INSTRUCTIONS TO FOLLOW: Search the data below for "computer" and report how many lines contain it, with no other text.

Pixel coordinate grounding data:
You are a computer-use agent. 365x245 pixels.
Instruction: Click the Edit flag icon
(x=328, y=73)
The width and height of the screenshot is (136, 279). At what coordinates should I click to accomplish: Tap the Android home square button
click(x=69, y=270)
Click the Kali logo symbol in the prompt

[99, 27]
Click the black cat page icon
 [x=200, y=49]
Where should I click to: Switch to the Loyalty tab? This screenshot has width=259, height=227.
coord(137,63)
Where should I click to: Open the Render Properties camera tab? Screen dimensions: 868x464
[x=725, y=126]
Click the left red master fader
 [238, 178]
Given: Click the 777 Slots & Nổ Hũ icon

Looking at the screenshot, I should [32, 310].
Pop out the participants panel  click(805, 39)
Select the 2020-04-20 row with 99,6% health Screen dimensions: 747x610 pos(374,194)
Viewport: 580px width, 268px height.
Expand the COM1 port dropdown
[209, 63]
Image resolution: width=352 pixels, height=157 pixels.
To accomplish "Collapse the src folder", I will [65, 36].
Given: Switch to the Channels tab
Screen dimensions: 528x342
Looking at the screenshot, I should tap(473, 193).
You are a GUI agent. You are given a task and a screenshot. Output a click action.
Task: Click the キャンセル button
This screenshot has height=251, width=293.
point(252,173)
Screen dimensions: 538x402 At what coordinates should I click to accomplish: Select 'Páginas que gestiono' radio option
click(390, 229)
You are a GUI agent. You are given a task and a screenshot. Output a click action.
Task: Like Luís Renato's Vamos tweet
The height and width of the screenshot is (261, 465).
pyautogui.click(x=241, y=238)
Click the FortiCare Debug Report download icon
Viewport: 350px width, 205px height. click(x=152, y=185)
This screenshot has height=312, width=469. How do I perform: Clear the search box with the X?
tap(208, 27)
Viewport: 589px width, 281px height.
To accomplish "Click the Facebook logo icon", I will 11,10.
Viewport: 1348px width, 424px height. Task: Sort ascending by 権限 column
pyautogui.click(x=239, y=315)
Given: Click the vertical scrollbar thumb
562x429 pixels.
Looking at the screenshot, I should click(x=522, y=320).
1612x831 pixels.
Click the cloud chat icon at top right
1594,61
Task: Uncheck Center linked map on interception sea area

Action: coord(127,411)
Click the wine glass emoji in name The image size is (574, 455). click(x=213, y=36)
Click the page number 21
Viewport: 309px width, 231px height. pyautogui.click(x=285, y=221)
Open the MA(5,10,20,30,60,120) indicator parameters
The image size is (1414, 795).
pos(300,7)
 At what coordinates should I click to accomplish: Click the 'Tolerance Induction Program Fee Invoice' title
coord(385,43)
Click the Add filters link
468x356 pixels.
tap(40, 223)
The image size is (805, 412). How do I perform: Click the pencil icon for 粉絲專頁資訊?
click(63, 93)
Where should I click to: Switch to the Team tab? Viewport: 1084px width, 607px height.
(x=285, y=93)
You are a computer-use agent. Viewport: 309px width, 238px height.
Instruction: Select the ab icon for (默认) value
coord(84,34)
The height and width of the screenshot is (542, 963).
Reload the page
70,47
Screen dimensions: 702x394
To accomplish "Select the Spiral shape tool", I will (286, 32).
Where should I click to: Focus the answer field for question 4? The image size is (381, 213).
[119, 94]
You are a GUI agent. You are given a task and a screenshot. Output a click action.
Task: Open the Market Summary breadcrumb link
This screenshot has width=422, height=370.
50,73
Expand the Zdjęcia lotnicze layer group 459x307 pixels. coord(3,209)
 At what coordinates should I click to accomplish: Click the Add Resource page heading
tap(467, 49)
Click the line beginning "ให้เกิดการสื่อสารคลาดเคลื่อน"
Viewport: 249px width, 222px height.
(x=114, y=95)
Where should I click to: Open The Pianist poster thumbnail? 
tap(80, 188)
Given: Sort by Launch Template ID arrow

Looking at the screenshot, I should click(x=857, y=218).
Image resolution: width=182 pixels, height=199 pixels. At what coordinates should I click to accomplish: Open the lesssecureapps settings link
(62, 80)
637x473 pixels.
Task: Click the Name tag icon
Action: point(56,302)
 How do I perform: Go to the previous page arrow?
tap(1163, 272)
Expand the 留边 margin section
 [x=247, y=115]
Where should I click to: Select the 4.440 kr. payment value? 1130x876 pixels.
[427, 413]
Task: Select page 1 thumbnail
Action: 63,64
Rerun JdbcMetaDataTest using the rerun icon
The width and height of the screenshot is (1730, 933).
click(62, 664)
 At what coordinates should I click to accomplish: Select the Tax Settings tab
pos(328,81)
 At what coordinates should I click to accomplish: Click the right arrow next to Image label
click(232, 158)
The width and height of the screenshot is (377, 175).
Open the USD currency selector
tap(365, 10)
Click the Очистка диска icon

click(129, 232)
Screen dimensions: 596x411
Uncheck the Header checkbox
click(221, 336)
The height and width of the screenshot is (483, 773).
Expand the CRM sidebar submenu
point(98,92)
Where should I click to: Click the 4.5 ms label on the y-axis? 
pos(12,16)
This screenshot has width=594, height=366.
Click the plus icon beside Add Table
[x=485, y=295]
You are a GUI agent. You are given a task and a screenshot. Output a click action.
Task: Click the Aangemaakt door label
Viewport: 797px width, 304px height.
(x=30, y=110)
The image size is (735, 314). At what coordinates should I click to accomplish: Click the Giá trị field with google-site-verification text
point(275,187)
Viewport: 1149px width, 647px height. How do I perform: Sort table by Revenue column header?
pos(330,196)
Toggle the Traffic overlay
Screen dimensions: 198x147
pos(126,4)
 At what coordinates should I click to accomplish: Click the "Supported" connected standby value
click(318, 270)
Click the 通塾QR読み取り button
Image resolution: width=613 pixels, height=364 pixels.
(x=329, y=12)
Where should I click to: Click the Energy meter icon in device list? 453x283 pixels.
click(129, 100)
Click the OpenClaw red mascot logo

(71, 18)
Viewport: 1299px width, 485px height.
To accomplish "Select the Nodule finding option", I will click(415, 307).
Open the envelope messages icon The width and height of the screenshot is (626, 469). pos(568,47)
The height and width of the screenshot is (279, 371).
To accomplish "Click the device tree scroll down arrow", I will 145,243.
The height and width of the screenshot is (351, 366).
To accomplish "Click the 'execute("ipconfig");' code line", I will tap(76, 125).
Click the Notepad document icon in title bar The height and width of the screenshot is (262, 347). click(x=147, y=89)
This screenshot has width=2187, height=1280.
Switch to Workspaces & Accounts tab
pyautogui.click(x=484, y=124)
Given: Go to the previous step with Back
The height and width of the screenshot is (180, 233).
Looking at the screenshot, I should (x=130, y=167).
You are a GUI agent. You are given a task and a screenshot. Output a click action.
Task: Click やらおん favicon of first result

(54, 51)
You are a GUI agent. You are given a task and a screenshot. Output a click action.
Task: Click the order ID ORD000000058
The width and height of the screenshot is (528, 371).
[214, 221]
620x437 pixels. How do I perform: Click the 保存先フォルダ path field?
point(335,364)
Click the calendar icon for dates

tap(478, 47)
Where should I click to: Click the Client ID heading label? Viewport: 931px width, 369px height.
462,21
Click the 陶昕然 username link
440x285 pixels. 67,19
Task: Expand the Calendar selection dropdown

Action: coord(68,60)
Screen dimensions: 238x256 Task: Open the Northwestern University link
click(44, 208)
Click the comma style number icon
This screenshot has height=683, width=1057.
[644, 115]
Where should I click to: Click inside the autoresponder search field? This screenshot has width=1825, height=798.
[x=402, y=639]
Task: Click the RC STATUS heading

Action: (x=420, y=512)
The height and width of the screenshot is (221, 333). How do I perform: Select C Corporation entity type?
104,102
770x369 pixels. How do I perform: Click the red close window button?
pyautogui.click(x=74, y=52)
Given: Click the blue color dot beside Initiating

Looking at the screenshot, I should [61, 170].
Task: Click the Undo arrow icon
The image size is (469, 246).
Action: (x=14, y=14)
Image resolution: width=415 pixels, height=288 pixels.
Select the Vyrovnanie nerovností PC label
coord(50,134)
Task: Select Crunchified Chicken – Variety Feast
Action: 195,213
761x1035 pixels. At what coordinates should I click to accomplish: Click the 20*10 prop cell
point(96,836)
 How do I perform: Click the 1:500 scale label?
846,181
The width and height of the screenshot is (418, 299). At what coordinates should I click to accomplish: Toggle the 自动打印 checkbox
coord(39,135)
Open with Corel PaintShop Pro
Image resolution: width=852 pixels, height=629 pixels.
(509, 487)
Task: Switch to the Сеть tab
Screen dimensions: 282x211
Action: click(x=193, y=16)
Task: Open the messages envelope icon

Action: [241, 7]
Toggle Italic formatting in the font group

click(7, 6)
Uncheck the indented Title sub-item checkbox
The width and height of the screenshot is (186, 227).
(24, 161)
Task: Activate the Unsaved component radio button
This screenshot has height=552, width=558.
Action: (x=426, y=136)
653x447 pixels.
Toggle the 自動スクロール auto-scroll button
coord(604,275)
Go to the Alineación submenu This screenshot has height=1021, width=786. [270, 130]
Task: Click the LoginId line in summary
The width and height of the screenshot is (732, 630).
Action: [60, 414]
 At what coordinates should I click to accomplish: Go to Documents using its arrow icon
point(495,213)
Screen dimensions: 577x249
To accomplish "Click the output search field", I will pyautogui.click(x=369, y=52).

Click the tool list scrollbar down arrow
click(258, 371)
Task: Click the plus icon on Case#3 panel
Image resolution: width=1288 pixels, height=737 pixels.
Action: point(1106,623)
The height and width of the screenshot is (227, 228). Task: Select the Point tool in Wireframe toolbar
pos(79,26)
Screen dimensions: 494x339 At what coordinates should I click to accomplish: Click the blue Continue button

EXERCISE RESULT: 2